「でも若、嬉しいのはわかるけど、宮崎くんを押しつぶしたりしてはいけないよ。そんなことをしたら、もう遊びに来てくれなくなるからね」
まるで子供に言い聞かせるように和果子の祖母が語りかけると、若様はまるでその言葉を理解したように宮崎から体を離して、ほんの少しだけ俯いて上目遣いにこちらの様子を伺ってくる。
その様子がまた堪らなく可愛らしくて、宮崎は腕を伸ばして丹念に体を撫でてやった。
「若は策士だね」
その様子に、和果子の祖母は可笑しそうに笑う。
満足そうに撫でられている若様を見れば、宮崎もまんまとその策中にはまってしまったと感じないではないが、それでもやはり可愛いものは可愛い。

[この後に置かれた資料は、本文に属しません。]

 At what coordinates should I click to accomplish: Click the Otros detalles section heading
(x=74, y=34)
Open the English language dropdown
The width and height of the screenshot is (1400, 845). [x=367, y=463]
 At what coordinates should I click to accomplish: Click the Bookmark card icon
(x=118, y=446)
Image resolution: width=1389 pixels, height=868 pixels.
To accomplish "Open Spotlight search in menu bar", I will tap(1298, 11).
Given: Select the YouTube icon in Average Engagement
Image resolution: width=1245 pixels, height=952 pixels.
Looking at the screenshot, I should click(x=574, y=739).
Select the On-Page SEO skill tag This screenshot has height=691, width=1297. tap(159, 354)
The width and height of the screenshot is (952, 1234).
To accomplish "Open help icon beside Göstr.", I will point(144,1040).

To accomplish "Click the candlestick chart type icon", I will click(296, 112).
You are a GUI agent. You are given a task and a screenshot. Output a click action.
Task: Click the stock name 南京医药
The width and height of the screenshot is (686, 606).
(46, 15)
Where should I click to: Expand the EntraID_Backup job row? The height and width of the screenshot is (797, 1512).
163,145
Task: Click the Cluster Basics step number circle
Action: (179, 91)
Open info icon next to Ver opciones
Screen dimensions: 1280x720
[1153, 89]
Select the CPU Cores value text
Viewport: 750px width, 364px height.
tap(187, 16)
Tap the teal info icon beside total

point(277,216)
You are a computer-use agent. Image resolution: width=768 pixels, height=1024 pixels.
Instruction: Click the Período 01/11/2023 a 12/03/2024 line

祖母を探して台所から出てきた和果子も、目の前の光景にクスリと笑みをこぼした。
その手には、なぜか真っ二つに割られた青竹が握られている。
若様の相手をしながら、不思議そうに首を傾げる宮崎に、和果子は得意げに笑ってみせた。
「今日のお昼はね、流しそうめんなの。だから宮崎も呼んだんだよ」
“流しそうめん”という何とも懐かしいその響きは、懐かしさだけでなく涼しさもまた感じさせる。